On the 2nd of October in Wheatley, freelance writer and UMB English faculty member Tracey Slater presented a reading from her book-in-progress, Biography of a Prison Punk. Slater read from her finely wrought and at times brutally graphic work to a hushed audience. The book relates the story of Stephen Donaldson, valedictorian of his high school class, Navy vet, and a graduate of Columbia University who was arrested for trespassing at a Quaker prayer group on the White House lawn in protest of the bombing of Cambodia in the summer of 1973. Placed in the D.C. jail, he refused to pay the ten-dollar bail for his release for reasons of conscience.

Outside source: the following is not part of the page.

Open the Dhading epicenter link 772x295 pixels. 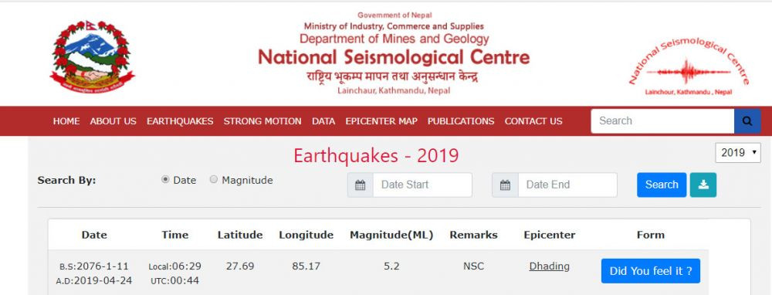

The guard captain at the jail retaliated by having Donaldson transferred to the portion of the jail reserved for the most violent and intractable prisoners. There, a man known only as “Baseball Bat” approached him and urged him to come to a cell where some prisoners wanted “to talk to [him] about his politics.” Once there, the prisoners grabbed the unsuspecting Donaldson, lifted his body, and repeatedly rammed his head against the metal rail of the top bunk. He was then ordered to perform fellatio on his abusers. Her refused, but was threatened with death and beaten further until he complied. He was then anally raped, and in the ensuing two days was sexually assaulted 60 times. He underwent rectal surgery following his release from jail. Though Donaldson’s gang rape occurred in 1973, his story delineates a problem that persists to the present time.

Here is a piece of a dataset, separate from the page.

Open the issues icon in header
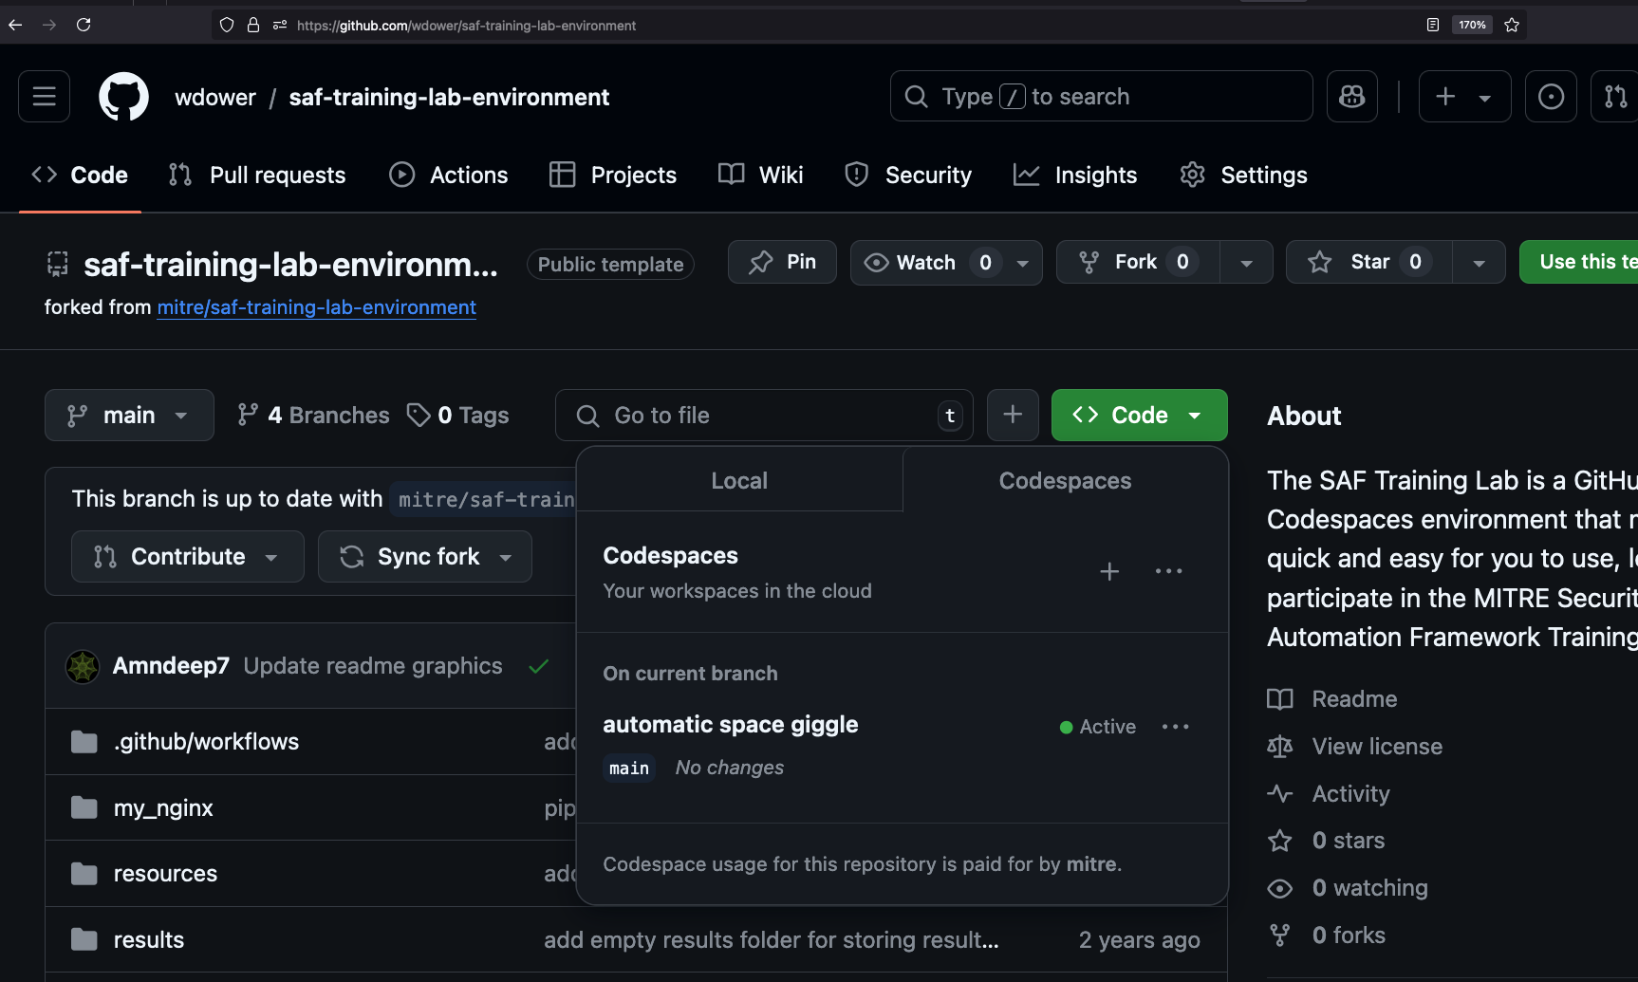Image resolution: width=1638 pixels, height=982 pixels. (x=1551, y=97)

During the question-and-answer session following her reading, Slater circulated a copy of a flyer from which a photo of Donaldson, youthful, hopeful, and handsome, peers out at the world. “I soon learned,” Donaldson was to write, “that victims of prison rape were, like me, usually the youngest, the smallest, the nonviolent, the first-timers and those charged with less serious crimes.”

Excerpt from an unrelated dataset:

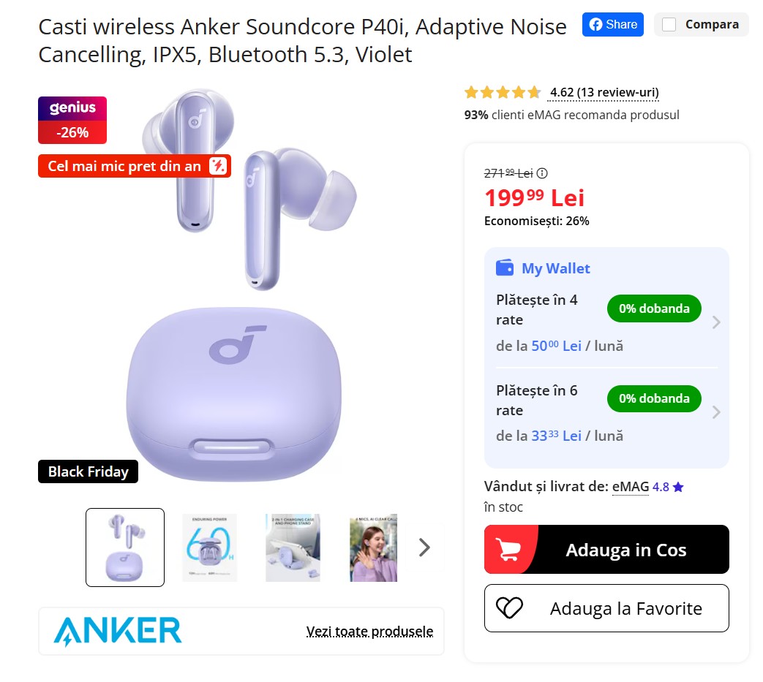Open Vezi toate produsele link
The height and width of the screenshot is (682, 763).
pyautogui.click(x=369, y=631)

Slater pointed out that most men who are raped in prison are reluctant to report the crime because of their humiliation and a realization that prison authorities often don’t wish to hear about it. Due to under-reporting, definitive statistics on the current incidence of prison rape are hard to come by, but typical estimates run in the vicinity of 300,000 per year.
However, once freed, Donaldson not only reported his rape, but also held a press conference to publicize his brutalization. He found further redemption in the writing of his experience and in founding the organization Stop Prison Rape. SPR is described as “an organization committed to fighting sexual violence against men, women, and children in all form of detention.” Its founder was to correspond and counsel with hundreds of other men who had been “turned out” – raped and sexually subjugated – while imprisoned. Also, he wrote a pamphlet on surviving in prison titled, “Hooking Up: Protective Pairing for Punks.” This how-to-do-it manual describes the selecting of a strong prisoner who, in return for sexual favors, protects the prisoner from other would-be sexual assailants. The sex slave in this arrangement is known as a “punk.” Donaldson characterized this arrangement as “survival driven sex…a degrading necessity of prison life.”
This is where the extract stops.